▸ What you need to do
Copy all of the entries below word for word, without leaving any out.

==== Entries shown

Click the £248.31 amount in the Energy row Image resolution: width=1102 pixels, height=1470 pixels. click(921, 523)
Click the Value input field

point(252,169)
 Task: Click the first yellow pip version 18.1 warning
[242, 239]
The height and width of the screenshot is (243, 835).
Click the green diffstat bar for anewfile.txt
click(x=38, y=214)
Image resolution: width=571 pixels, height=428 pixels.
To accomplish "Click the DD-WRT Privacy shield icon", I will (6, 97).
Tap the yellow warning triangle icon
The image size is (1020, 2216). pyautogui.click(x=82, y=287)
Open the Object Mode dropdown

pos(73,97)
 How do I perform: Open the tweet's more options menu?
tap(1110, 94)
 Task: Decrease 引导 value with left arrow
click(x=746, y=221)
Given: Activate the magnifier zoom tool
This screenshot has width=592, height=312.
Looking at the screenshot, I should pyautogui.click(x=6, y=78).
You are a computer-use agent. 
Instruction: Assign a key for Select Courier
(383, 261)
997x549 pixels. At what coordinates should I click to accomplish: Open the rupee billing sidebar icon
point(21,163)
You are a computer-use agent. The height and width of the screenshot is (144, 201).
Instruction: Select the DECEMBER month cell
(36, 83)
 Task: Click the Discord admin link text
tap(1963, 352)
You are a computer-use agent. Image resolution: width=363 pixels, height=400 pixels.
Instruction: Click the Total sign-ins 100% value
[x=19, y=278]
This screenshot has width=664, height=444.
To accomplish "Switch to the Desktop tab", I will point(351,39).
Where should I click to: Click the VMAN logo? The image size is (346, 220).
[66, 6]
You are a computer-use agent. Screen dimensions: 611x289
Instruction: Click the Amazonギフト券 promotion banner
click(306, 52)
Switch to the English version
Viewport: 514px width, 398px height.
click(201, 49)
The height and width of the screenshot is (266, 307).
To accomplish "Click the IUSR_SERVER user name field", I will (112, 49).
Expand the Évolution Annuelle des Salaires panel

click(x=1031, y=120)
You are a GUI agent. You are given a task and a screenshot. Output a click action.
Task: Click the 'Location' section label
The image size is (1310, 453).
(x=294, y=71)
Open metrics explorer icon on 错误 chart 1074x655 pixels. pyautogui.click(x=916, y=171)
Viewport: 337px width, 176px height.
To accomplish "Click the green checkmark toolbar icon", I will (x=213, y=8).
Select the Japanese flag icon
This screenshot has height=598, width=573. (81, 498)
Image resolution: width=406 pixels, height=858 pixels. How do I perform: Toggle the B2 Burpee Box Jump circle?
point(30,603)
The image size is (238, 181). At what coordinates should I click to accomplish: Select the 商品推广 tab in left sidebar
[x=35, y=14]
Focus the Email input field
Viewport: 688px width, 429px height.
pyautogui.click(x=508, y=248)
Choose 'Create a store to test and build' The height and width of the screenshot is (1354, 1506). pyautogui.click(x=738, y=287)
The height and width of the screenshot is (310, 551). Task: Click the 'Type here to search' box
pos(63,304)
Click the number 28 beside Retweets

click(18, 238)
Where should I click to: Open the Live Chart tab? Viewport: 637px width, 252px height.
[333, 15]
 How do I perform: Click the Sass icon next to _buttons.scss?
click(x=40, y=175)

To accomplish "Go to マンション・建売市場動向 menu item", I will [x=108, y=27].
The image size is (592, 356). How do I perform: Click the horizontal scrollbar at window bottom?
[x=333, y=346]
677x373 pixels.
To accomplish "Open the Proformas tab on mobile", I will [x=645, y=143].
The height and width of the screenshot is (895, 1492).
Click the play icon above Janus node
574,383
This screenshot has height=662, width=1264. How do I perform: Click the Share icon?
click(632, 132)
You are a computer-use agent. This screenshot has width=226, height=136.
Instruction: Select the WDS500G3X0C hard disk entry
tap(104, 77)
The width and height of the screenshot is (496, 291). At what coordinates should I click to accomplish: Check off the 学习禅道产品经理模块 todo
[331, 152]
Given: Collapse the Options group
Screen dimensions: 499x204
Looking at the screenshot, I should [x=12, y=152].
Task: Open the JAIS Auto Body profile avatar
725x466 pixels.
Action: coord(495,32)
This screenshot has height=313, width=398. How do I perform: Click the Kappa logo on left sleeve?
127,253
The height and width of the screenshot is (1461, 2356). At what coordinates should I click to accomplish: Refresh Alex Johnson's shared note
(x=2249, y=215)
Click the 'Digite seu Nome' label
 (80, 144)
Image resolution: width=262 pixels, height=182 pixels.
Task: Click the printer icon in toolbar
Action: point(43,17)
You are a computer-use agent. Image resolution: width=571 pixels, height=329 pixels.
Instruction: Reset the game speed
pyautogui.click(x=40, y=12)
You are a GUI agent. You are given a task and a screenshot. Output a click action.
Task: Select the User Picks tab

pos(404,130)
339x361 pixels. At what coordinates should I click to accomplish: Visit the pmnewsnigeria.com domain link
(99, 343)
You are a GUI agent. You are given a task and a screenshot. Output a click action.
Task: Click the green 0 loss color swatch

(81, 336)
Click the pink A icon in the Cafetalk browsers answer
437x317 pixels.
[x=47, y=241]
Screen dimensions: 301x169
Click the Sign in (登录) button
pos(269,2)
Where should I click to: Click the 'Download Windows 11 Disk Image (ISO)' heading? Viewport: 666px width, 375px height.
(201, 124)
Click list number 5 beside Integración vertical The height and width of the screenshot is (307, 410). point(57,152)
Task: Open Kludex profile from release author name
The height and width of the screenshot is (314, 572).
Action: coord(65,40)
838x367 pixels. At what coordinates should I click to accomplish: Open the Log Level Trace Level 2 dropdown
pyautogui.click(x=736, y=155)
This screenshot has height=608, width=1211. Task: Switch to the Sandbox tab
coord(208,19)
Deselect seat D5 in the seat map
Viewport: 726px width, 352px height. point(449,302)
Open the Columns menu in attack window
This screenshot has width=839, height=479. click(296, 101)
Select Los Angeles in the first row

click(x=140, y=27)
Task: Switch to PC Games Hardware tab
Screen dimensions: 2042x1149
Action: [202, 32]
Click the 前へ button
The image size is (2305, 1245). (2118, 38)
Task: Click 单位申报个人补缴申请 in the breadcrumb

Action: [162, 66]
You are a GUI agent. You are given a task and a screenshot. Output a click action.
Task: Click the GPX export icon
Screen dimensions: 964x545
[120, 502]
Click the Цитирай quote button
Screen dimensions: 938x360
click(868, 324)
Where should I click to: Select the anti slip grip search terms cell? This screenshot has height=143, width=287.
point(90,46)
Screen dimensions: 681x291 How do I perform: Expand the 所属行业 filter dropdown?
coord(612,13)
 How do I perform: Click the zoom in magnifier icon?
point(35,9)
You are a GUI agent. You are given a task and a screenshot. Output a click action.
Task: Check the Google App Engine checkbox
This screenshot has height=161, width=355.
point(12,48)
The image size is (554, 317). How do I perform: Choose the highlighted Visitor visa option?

========

▸ Expected output
Click the £248.31 amount in the Energy row Image resolution: width=1102 pixels, height=1470 pixels. click(921, 523)
Click the Value input field

point(252,169)
 Task: Click the first yellow pip version 18.1 warning
[242, 239]
The height and width of the screenshot is (243, 835).
Click the green diffstat bar for anewfile.txt
click(x=38, y=214)
Image resolution: width=571 pixels, height=428 pixels.
To accomplish "Click the DD-WRT Privacy shield icon", I will (6, 97).
Tap the yellow warning triangle icon
The image size is (1020, 2216). pyautogui.click(x=82, y=287)
Open the Object Mode dropdown

pos(73,97)
 How do I perform: Open the tweet's more options menu?
tap(1110, 94)
 Task: Decrease 引导 value with left arrow
click(x=746, y=221)
Given: Activate the magnifier zoom tool
This screenshot has width=592, height=312.
Looking at the screenshot, I should pyautogui.click(x=6, y=78).
You are a computer-use agent. 
Instruction: Assign a key for Select Courier
(383, 261)
997x549 pixels. At what coordinates should I click to accomplish: Open the rupee billing sidebar icon
point(21,163)
You are a computer-use agent. The height and width of the screenshot is (144, 201).
Instruction: Select the DECEMBER month cell
(36, 83)
 Task: Click the Discord admin link text
tap(1963, 352)
You are a computer-use agent. Image resolution: width=363 pixels, height=400 pixels.
Instruction: Click the Total sign-ins 100% value
[x=19, y=278]
This screenshot has width=664, height=444.
To accomplish "Switch to the Desktop tab", I will point(351,39).
Where should I click to: Click the VMAN logo? The image size is (346, 220).
[66, 6]
You are a computer-use agent. Screen dimensions: 611x289
Instruction: Click the Amazonギフト券 promotion banner
click(306, 52)
Switch to the English version
Viewport: 514px width, 398px height.
click(201, 49)
The height and width of the screenshot is (266, 307).
To accomplish "Click the IUSR_SERVER user name field", I will (112, 49).
Expand the Évolution Annuelle des Salaires panel

click(x=1031, y=120)
You are a GUI agent. You are given a task and a screenshot. Output a click action.
Task: Click the 'Location' section label
The image size is (1310, 453).
(x=294, y=71)
Open metrics explorer icon on 错误 chart 1074x655 pixels. pyautogui.click(x=916, y=171)
Viewport: 337px width, 176px height.
To accomplish "Click the green checkmark toolbar icon", I will (x=213, y=8).
Select the Japanese flag icon
This screenshot has height=598, width=573. (81, 498)
Image resolution: width=406 pixels, height=858 pixels. How do I perform: Toggle the B2 Burpee Box Jump circle?
point(30,603)
The image size is (238, 181). At what coordinates should I click to accomplish: Select the 商品推广 tab in left sidebar
[x=35, y=14]
Focus the Email input field
Viewport: 688px width, 429px height.
pyautogui.click(x=508, y=248)
Choose 'Create a store to test and build' The height and width of the screenshot is (1354, 1506). pyautogui.click(x=738, y=287)
The height and width of the screenshot is (310, 551). Task: Click the 'Type here to search' box
pos(63,304)
Click the number 28 beside Retweets

click(18, 238)
Where should I click to: Open the Live Chart tab? Viewport: 637px width, 252px height.
[333, 15]
 How do I perform: Click the Sass icon next to _buttons.scss?
click(x=40, y=175)

To accomplish "Go to マンション・建売市場動向 menu item", I will [x=108, y=27].
The image size is (592, 356). How do I perform: Click the horizontal scrollbar at window bottom?
[x=333, y=346]
677x373 pixels.
To accomplish "Open the Proformas tab on mobile", I will [x=645, y=143].
The height and width of the screenshot is (895, 1492).
Click the play icon above Janus node
574,383
This screenshot has height=662, width=1264. How do I perform: Click the Share icon?
click(632, 132)
You are a computer-use agent. This screenshot has width=226, height=136.
Instruction: Select the WDS500G3X0C hard disk entry
tap(104, 77)
The width and height of the screenshot is (496, 291). At what coordinates should I click to accomplish: Check off the 学习禅道产品经理模块 todo
[331, 152]
Given: Collapse the Options group
Screen dimensions: 499x204
Looking at the screenshot, I should [x=12, y=152].
Task: Open the JAIS Auto Body profile avatar
725x466 pixels.
Action: coord(495,32)
This screenshot has height=313, width=398. How do I perform: Click the Kappa logo on left sleeve?
127,253
The height and width of the screenshot is (1461, 2356). At what coordinates should I click to accomplish: Refresh Alex Johnson's shared note
(x=2249, y=215)
Click the 'Digite seu Nome' label
 (80, 144)
Image resolution: width=262 pixels, height=182 pixels.
Task: Click the printer icon in toolbar
Action: point(43,17)
You are a computer-use agent. Image resolution: width=571 pixels, height=329 pixels.
Instruction: Reset the game speed
pyautogui.click(x=40, y=12)
You are a GUI agent. You are given a task and a screenshot. Output a click action.
Task: Select the User Picks tab

pos(404,130)
339x361 pixels. At what coordinates should I click to accomplish: Visit the pmnewsnigeria.com domain link
(99, 343)
You are a GUI agent. You are given a task and a screenshot. Output a click action.
Task: Click the green 0 loss color swatch

(81, 336)
Click the pink A icon in the Cafetalk browsers answer
437x317 pixels.
[x=47, y=241]
Screen dimensions: 301x169
Click the Sign in (登录) button
pos(269,2)
Where should I click to: Click the 'Download Windows 11 Disk Image (ISO)' heading? Viewport: 666px width, 375px height.
(201, 124)
Click list number 5 beside Integración vertical The height and width of the screenshot is (307, 410). point(57,152)
Task: Open Kludex profile from release author name
The height and width of the screenshot is (314, 572).
Action: coord(65,40)
838x367 pixels. At what coordinates should I click to accomplish: Open the Log Level Trace Level 2 dropdown
pyautogui.click(x=736, y=155)
This screenshot has height=608, width=1211. Task: Switch to the Sandbox tab
coord(208,19)
Deselect seat D5 in the seat map
Viewport: 726px width, 352px height. point(449,302)
Open the Columns menu in attack window
This screenshot has width=839, height=479. click(296, 101)
Select Los Angeles in the first row

click(x=140, y=27)
Task: Switch to PC Games Hardware tab
Screen dimensions: 2042x1149
Action: [202, 32]
Click the 前へ button
The image size is (2305, 1245). (2118, 38)
Task: Click 单位申报个人补缴申请 in the breadcrumb

Action: [162, 66]
You are a GUI agent. You are given a task and a screenshot. Output a click action.
Task: Click the GPX export icon
Screen dimensions: 964x545
[120, 502]
Click the Цитирай quote button
Screen dimensions: 938x360
click(868, 324)
Where should I click to: Select the anti slip grip search terms cell? This screenshot has height=143, width=287.
point(90,46)
Screen dimensions: 681x291 How do I perform: Expand the 所属行业 filter dropdown?
coord(612,13)
 How do I perform: Click the zoom in magnifier icon?
point(35,9)
You are a GUI agent. You are given a task and a screenshot. Output a click action.
Task: Check the Google App Engine checkbox
This screenshot has height=161, width=355.
point(12,48)
The image size is (554, 317). How do I perform: Choose the highlighted Visitor visa option?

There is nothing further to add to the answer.